TASK INSTRUCTIONS:
Filter the material, keeping only lines with the word "agent".

TASK INPUT:
--- --- ---

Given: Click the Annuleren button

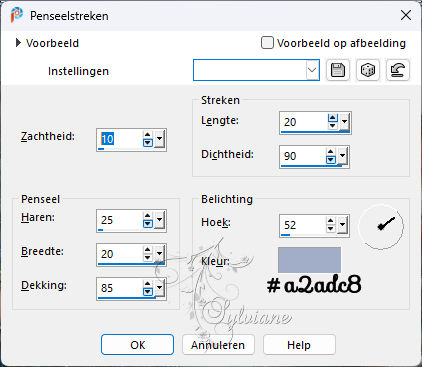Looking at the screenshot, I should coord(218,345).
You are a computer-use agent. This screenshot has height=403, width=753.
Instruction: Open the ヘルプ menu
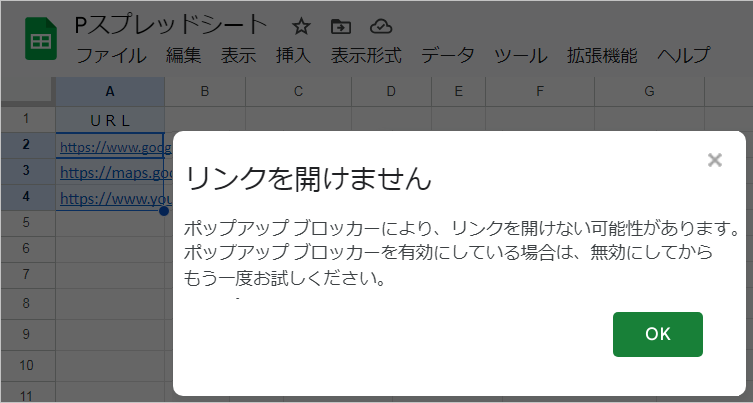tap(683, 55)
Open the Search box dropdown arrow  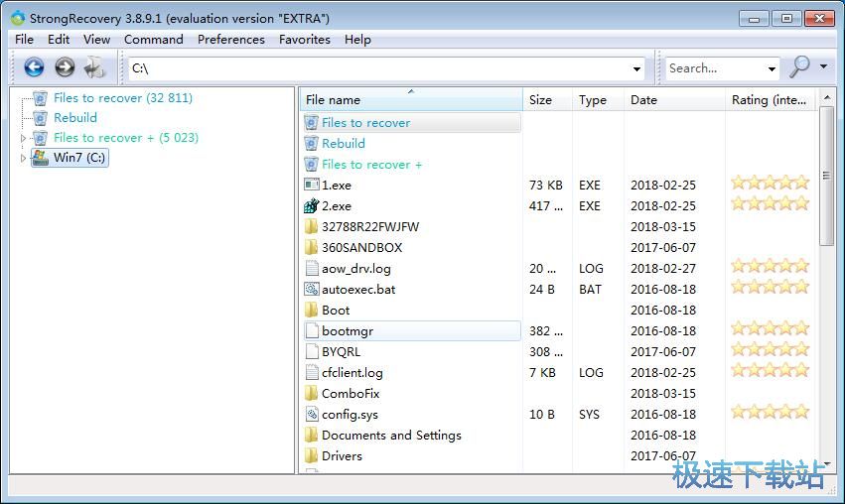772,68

--- --- ---

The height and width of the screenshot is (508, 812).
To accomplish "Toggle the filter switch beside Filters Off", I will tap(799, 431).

--- --- ---

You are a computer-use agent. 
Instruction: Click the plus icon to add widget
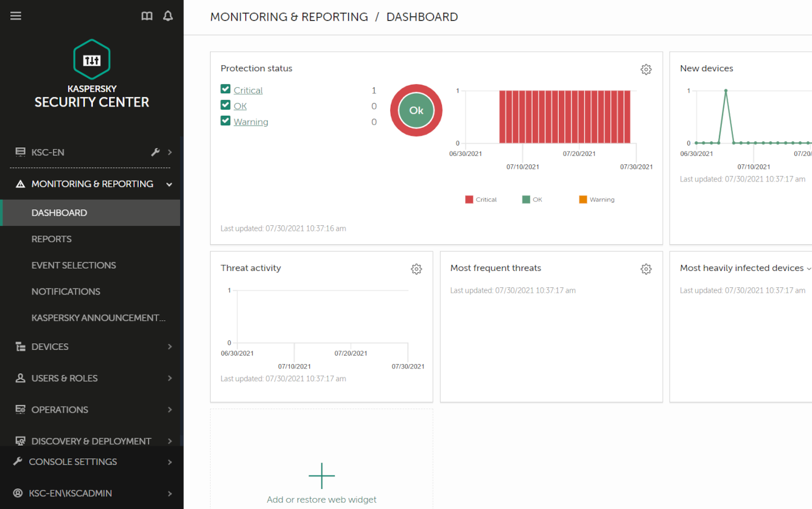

--- --- ---

RESPONSE BELOW:
You are a computer-use agent. This screenshot has height=403, width=753.
You are a computer-use agent. 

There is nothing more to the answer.